* _What is asked_: Copy the records from the line with "Image resolution: width=700" up to and including the line with "will click(116, 511).", switching "smiling" to "grinning" and leaving everything else unchanged.

* _Data shown_:
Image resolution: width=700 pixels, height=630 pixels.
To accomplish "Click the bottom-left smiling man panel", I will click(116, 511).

---

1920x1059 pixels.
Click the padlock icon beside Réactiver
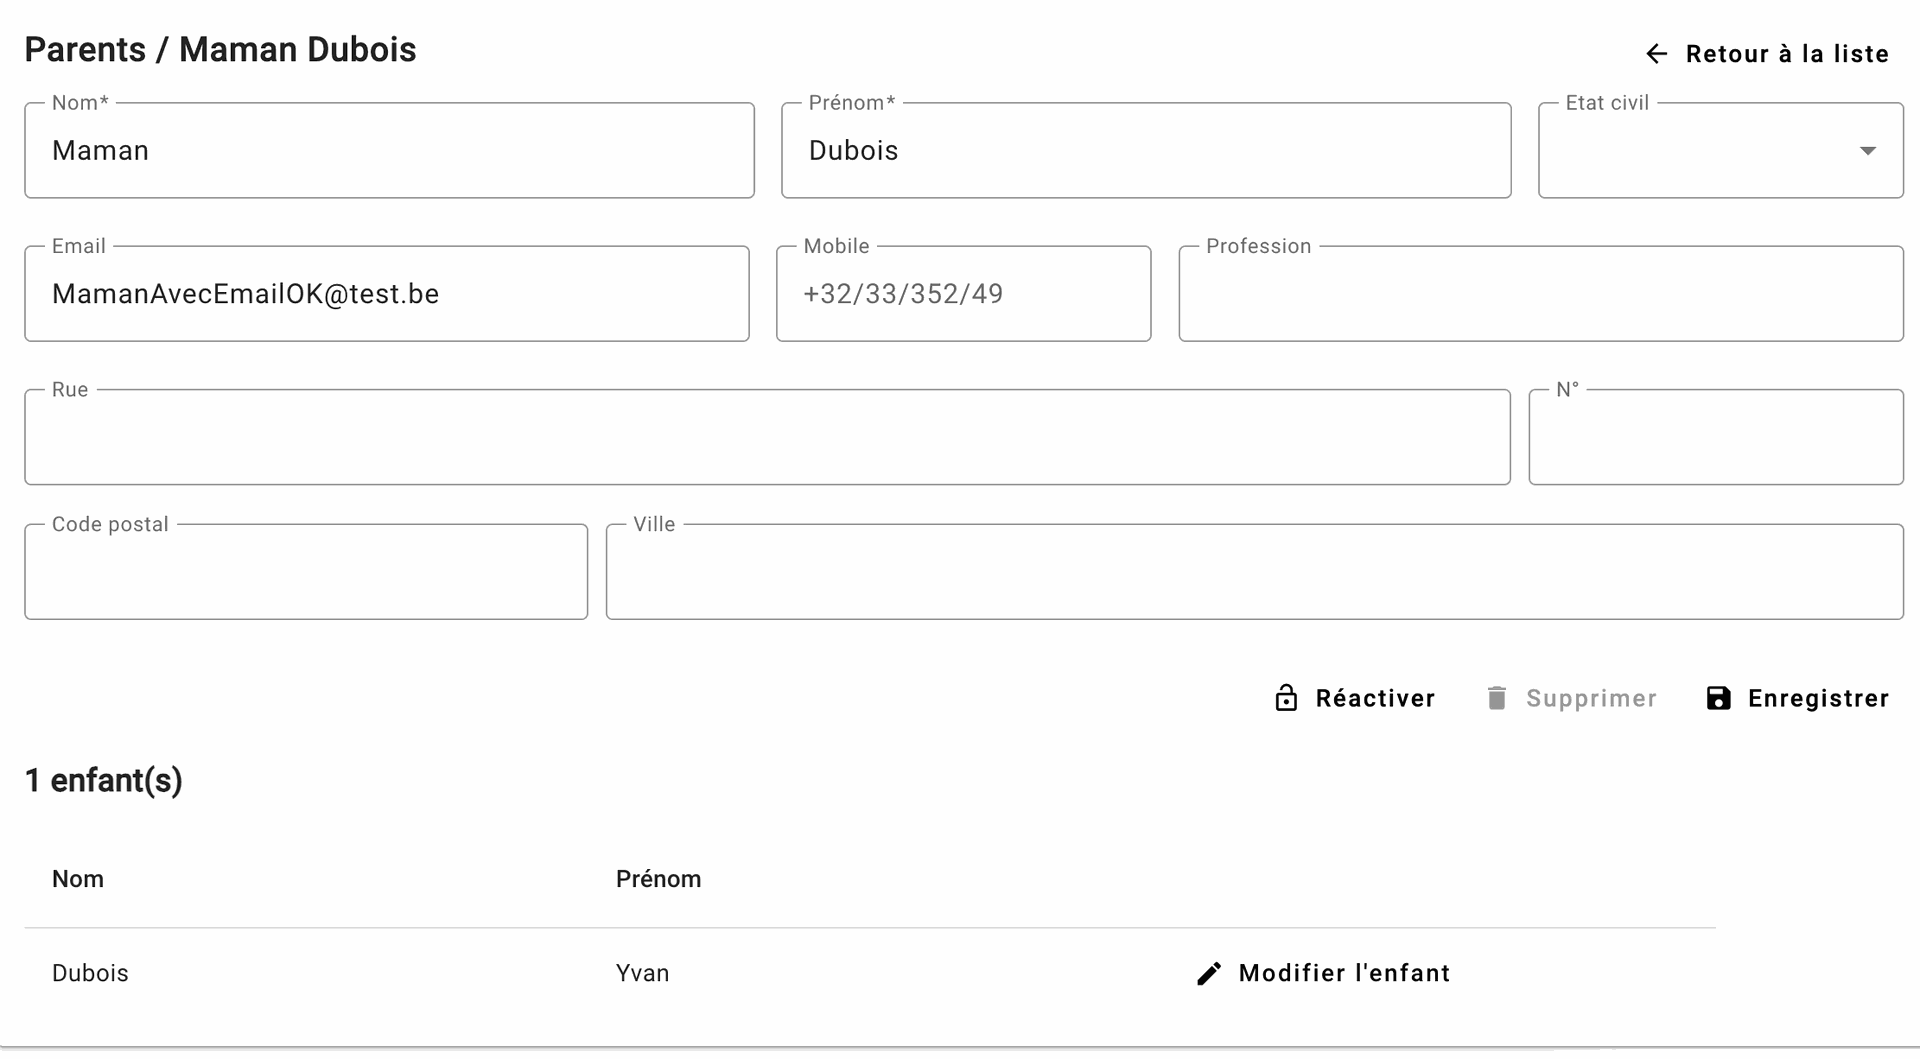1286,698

* _Task answer_:
Image resolution: width=700 pixels, height=630 pixels.
To accomplish "Click the bottom-left grinning man panel", I will click(116, 511).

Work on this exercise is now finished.